[Opening MATERIAL SHOWN section]

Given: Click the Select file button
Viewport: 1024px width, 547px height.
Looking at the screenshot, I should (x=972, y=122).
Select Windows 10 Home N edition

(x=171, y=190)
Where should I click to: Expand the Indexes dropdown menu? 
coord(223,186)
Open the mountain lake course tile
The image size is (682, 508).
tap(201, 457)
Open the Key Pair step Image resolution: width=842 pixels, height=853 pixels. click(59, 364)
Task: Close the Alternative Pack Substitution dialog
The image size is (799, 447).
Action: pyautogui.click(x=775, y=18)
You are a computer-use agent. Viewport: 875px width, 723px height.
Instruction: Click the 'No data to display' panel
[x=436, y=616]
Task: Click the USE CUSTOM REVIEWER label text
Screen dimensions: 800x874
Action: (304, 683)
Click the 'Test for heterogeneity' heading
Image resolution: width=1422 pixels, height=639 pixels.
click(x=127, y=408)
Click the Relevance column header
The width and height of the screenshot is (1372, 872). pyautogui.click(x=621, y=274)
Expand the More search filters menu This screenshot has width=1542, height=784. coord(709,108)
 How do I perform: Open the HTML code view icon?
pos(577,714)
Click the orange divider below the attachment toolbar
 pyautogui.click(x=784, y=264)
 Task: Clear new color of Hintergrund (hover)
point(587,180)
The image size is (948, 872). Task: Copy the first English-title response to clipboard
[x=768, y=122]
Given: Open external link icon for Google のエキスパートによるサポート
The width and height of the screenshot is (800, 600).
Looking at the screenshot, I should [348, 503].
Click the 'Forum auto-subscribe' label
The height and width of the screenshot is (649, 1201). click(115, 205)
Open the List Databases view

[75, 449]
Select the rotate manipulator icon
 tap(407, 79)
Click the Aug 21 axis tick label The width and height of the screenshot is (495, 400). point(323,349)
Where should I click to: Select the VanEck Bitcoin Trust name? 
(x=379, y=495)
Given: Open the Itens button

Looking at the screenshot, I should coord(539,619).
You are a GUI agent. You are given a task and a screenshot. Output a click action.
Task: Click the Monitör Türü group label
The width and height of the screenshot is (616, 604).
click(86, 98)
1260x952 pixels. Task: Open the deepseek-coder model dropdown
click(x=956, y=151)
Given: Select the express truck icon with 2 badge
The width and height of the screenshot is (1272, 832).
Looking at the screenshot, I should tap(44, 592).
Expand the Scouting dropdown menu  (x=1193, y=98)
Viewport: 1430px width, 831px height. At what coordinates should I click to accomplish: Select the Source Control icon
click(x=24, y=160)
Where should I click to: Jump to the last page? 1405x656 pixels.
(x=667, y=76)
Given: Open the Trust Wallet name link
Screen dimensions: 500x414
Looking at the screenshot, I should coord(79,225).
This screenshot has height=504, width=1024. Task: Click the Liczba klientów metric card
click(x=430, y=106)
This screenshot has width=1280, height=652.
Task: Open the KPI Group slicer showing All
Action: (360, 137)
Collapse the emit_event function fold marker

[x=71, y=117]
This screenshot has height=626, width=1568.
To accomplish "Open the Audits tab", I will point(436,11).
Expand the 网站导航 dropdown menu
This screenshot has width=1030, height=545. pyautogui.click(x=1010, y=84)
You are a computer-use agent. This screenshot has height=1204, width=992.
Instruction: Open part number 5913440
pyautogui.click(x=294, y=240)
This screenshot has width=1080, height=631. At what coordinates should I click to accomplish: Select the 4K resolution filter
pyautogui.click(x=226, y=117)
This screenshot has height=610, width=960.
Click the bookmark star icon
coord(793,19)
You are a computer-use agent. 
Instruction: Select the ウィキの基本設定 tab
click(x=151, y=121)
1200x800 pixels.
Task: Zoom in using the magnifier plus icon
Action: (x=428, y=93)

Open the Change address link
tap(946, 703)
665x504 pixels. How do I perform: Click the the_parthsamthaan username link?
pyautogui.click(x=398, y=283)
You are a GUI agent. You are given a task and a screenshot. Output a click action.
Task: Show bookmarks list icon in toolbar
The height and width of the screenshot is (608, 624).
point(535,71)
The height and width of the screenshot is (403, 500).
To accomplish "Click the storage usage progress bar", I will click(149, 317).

[Closing MATERIAL SHOWN section]

| TASK REQUIREMENTS |
Repeat the data above, word for word.

| TASK SOLUTION |
Given: Click the Select file button
Viewport: 1024px width, 547px height.
Looking at the screenshot, I should (x=972, y=122).
Select Windows 10 Home N edition

(x=171, y=190)
Where should I click to: Expand the Indexes dropdown menu? 
coord(223,186)
Open the mountain lake course tile
The image size is (682, 508).
tap(201, 457)
Open the Key Pair step Image resolution: width=842 pixels, height=853 pixels. click(59, 364)
Task: Close the Alternative Pack Substitution dialog
The image size is (799, 447).
Action: pyautogui.click(x=775, y=18)
You are a computer-use agent. Viewport: 875px width, 723px height.
Instruction: Click the 'No data to display' panel
[x=436, y=616]
Task: Click the USE CUSTOM REVIEWER label text
Screen dimensions: 800x874
Action: (304, 683)
Click the 'Test for heterogeneity' heading
Image resolution: width=1422 pixels, height=639 pixels.
click(x=127, y=408)
Click the Relevance column header
The width and height of the screenshot is (1372, 872). pyautogui.click(x=621, y=274)
Expand the More search filters menu This screenshot has width=1542, height=784. coord(709,108)
 How do I perform: Open the HTML code view icon?
pos(577,714)
Click the orange divider below the attachment toolbar
 pyautogui.click(x=784, y=264)
 Task: Clear new color of Hintergrund (hover)
point(587,180)
The image size is (948, 872). Task: Copy the first English-title response to clipboard
[x=768, y=122]
Given: Open external link icon for Google のエキスパートによるサポート
The width and height of the screenshot is (800, 600).
Looking at the screenshot, I should [348, 503].
Click the 'Forum auto-subscribe' label
The height and width of the screenshot is (649, 1201). click(115, 205)
Open the List Databases view

[75, 449]
Select the rotate manipulator icon
 tap(407, 79)
Click the Aug 21 axis tick label The width and height of the screenshot is (495, 400). point(323,349)
Where should I click to: Select the VanEck Bitcoin Trust name? 
(x=379, y=495)
Given: Open the Itens button

Looking at the screenshot, I should coord(539,619).
You are a GUI agent. You are given a task and a screenshot. Output a click action.
Task: Click the Monitör Türü group label
The width and height of the screenshot is (616, 604).
click(86, 98)
1260x952 pixels. Task: Open the deepseek-coder model dropdown
click(x=956, y=151)
Given: Select the express truck icon with 2 badge
The width and height of the screenshot is (1272, 832).
Looking at the screenshot, I should tap(44, 592).
Expand the Scouting dropdown menu  (x=1193, y=98)
Viewport: 1430px width, 831px height. At what coordinates should I click to accomplish: Select the Source Control icon
click(x=24, y=160)
Where should I click to: Jump to the last page? 1405x656 pixels.
(x=667, y=76)
Given: Open the Trust Wallet name link
Screen dimensions: 500x414
Looking at the screenshot, I should coord(79,225).
This screenshot has height=504, width=1024. Task: Click the Liczba klientów metric card
click(x=430, y=106)
This screenshot has width=1280, height=652.
Task: Open the KPI Group slicer showing All
Action: (360, 137)
Collapse the emit_event function fold marker

[x=71, y=117]
This screenshot has height=626, width=1568.
To accomplish "Open the Audits tab", I will point(436,11).
Expand the 网站导航 dropdown menu
This screenshot has width=1030, height=545. pyautogui.click(x=1010, y=84)
You are a computer-use agent. This screenshot has height=1204, width=992.
Instruction: Open part number 5913440
pyautogui.click(x=294, y=240)
This screenshot has width=1080, height=631. At what coordinates should I click to accomplish: Select the 4K resolution filter
pyautogui.click(x=226, y=117)
This screenshot has height=610, width=960.
Click the bookmark star icon
coord(793,19)
You are a computer-use agent. 
Instruction: Select the ウィキの基本設定 tab
click(x=151, y=121)
1200x800 pixels.
Task: Zoom in using the magnifier plus icon
Action: (x=428, y=93)

Open the Change address link
tap(946, 703)
665x504 pixels. How do I perform: Click the the_parthsamthaan username link?
pyautogui.click(x=398, y=283)
You are a GUI agent. You are given a task and a screenshot. Output a click action.
Task: Show bookmarks list icon in toolbar
The height and width of the screenshot is (608, 624).
point(535,71)
The height and width of the screenshot is (403, 500).
To accomplish "Click the storage usage progress bar", I will click(149, 317).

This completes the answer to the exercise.